发布时间:2019-07-26 02:32 来源:未知 编辑:admin

  在北京,我们竟无缘与当代中国画界的巨匠朱乃正先生面晤请教。朱先生在电话中说,身体状况不佳,但会配合我们完成采访。我们也觉得不该多占用艺术家的时间,便在中央美术学院留下采访提纲和要求,带着一份怅然回宁了。

  感谢左良、孙书咏、孙盛仁等青海画坛艺界的长者,作为朱先生的友朋,他们为我们提供了许多珍贵材料。孙书咏先生再三强调,朱乃正先生能有今天的成就,是他身具处逆境而能自强,不断探索艺术的精神;左良先生则讲述了朱先生情寄昆仑,心念青海画坛的情谊。而有读者不时通过电话,讲述与朱先生相交的故事,拿出珍藏的照片供我们选用。

  接下来,我们便开始研读朱先生邮赠的作品集,猜度先生人生行旅的浓彩淡墨,妄想悟得天才的一二秘密。展卷朱先生的作品,一种豪迈超拔、高阔健朗的气息扑面而来,带观者神游四极八荒,感觉自然的厚重与寂寥,品咂生命的繁盛与衰芜。朱先生的油画元气是如此充足丰沛,运笔是这样精深,让人不能不为之叹服。

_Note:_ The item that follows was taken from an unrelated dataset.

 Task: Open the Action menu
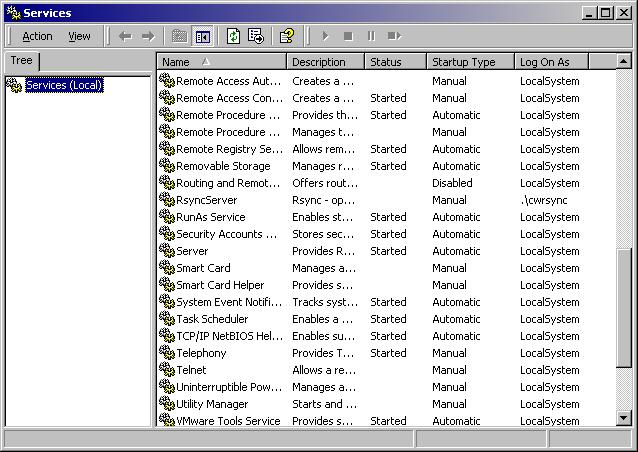37,36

朱先生曾说:“(在艺术上)中西二者如何互相交融,吞吐弃纳,而择其精要,并创造自家之境界妙象,实乃正今后一大难题。”事实上,他一直在探索中西文化、艺术上的交汇点。一手调油彩,一手绘丹青,朱先生的艺术探索别具深意。他的水墨画灵秀中透露着大气,疏朗中流布着精致,诚如美术大家吴冠中所言:竭力融情致于混沌的墨色宇宙中。更令人惊异的是,朱先生不但是画坛妙手,而且精于书篆,是个名副其实的艺术奇才和通才。

  朱先生认为是青海的高山大川、高天浓云赋予了他作品的浑厚之气;而他关于青海的作品,又为观者提供了新的视角,可一睹这块高大陆的另一种形体。他的这些作品或高远,或沉静,总是展现着一种带有生命悸动的浑然大美,可以说是人类与自然交流的结晶,是美轮美奂、精神饱满昂扬的视觉佳构。

  从1959年来到青海,到1980年调回北京中央美术学院任教,朱乃正先生在青海生活了21年。他人在这里,则流连山川,豪饮放歌,探索艺术真谛;离开此地,则魂牵昆仑大风,梦绕西海碧波。二十多年来,他不断回到青海写生创作,访朋寻友,这已远远超出了艺术创作的范畴,而是一种情感的维系,而是对心灵栖息之地的一次次探寻。2002年,朱先生再次回来参加邮票《青海湖》的发行仪式。在接受我们的采访时,他再三强调标题一定要用《回望昆仑》,以表达他对青海的深情厚意。此后,他又出版了关于青海历时四十多年的写生作品集,并以《回望昆仑》名之。朱先生本出身于江南,却造就于祁连,这既是先生之幸,又是青海之荣啊。在那几天的接触中,朱先生的勤奋给我们留下了深刻的印象。我们发现先生的指缝留有油彩垢痕,以为是长期作画所致,不料,临行前朱先生变魔术般地展示了他抽空到黄南写生的五幅作品。

  最让人感动的是朱乃正先生对诗人昌耀的支持与眷顾,他书写的昌耀之诗给身染重病的诗人予以莫大的心灵慰藉。他录写昌耀诗句昆仑摩崖无韵之诗回赠诗人,而他的《五月星光》《青海长云》等作品又如何不是与昌耀诗歌同质,共属无韵之诗? (作者刘水 李羌)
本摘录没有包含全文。